Qualquer que seja a utilidade da criptomoeda no mundo real de bens e serviços,
ela é principalmente uma ferramenta para acumular riqueza apostando em sua
futura conversibilidade em dinheiro real em casas de câmbio especializadas.
As
criptomoedas colocam Trump na posição de jogador e dono de um sistema
semelhante a um cassino ao mesmo tempo, de modo que ele sempre ganha, se não em
uma função, então na outra. Os esquemas ultrajantes de autoenriquecimento de
Trump e sua família na indústria de criptomoedas, que foram cuidadosamente
expostos em diversos veículos de comunicação recentemente, estabelecem novas
fronteiras para a violação descarada de Trump até mesmo das normas mais simples
sobre conflito de interesses. O melhor exemplo desses empreendimentos é sua
memecoin, $Trump, que rendeu a ele e seus associados uma fortuna ao vender
acesso a Trump por meio de um mecanismo de criptomoedas pouco regulamentado.

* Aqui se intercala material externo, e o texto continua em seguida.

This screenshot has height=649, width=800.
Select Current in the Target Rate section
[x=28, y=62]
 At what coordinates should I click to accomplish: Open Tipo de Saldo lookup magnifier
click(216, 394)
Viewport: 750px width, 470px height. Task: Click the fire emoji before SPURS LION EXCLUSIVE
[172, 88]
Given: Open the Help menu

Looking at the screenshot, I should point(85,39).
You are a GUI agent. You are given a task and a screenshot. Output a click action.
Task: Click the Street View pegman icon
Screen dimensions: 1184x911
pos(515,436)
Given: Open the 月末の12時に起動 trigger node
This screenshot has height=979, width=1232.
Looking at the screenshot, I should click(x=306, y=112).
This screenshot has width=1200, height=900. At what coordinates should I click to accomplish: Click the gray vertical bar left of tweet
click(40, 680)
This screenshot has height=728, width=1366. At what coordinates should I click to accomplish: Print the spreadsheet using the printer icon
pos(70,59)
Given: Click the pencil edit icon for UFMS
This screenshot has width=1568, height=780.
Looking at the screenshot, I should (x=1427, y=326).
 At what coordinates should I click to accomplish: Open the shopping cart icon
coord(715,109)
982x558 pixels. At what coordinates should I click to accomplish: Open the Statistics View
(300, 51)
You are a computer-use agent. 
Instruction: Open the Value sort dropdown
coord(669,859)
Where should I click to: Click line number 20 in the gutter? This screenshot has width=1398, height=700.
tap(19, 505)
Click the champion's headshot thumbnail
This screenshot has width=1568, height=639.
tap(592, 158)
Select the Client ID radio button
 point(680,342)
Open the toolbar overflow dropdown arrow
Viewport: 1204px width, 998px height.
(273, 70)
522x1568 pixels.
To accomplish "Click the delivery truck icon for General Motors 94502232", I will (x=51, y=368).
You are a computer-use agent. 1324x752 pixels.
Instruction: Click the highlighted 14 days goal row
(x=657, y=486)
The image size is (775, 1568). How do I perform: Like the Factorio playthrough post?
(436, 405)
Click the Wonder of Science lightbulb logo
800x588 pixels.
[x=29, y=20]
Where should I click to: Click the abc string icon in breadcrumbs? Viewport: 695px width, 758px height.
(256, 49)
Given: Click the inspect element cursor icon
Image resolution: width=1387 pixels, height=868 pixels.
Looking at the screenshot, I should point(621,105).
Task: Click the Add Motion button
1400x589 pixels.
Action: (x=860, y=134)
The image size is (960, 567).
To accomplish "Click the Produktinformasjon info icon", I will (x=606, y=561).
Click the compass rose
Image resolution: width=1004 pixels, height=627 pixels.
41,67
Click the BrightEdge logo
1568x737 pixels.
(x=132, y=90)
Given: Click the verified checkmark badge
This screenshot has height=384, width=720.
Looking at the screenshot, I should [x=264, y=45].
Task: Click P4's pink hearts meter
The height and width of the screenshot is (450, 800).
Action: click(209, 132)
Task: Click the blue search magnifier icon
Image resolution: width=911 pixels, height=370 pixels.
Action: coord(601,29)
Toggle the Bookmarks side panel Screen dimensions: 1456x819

Segundo algumas estimativas, Trump acumulou vários bilhões de dólares em seu
patrimônio líquido por meio de seus empreendimentos em criptomoedas, que
combinam nepotismo, tráfico de influência e negociação em um pacote único.
Por
meio das criptomoedas, Trump encontrou a maneira definitiva de vincular seu
impulso central – a avareza – à maquinaria maior dos mercados. Há alguma
verdade no argumento de que Trump quer mais de tudo o que pode obter, incluindo
poder, glória e prestígio. Mas o que ele quer mais do que qualquer outra coisa
é dinheiro, que é apenas um símbolo temporário de mais dinheiro, e mais
dinheiro para sempre.
O
instinto único por trás da avareza de Trump, que o diferencia de outros
bilionários que continuam a perseguir riqueza, é que ele encontrou uma maneira
de construir sua fortuna por meio de negócios — sejam negócios que lhe rendem
dinheiro inflando o valor de sua marca, o que pode então lhe render mais
dinheiro por meio de mais negócios, ou por meio da exequibilidade de contratos
concluídos.
Por
meio de seus acordos, Trump conseguiu triunfar sobre o mercado, fazendo com que
acumulasse somas cada vez maiores de dinheiro, independentemente de seus
acordos se concretizarem ou não. Podemos resumir a abordagem de Trump aos
mercados adaptando uma frase famosa, dita por ele, sobre como ele conquista
mulheres: Trump conquista mercados pelo acordo.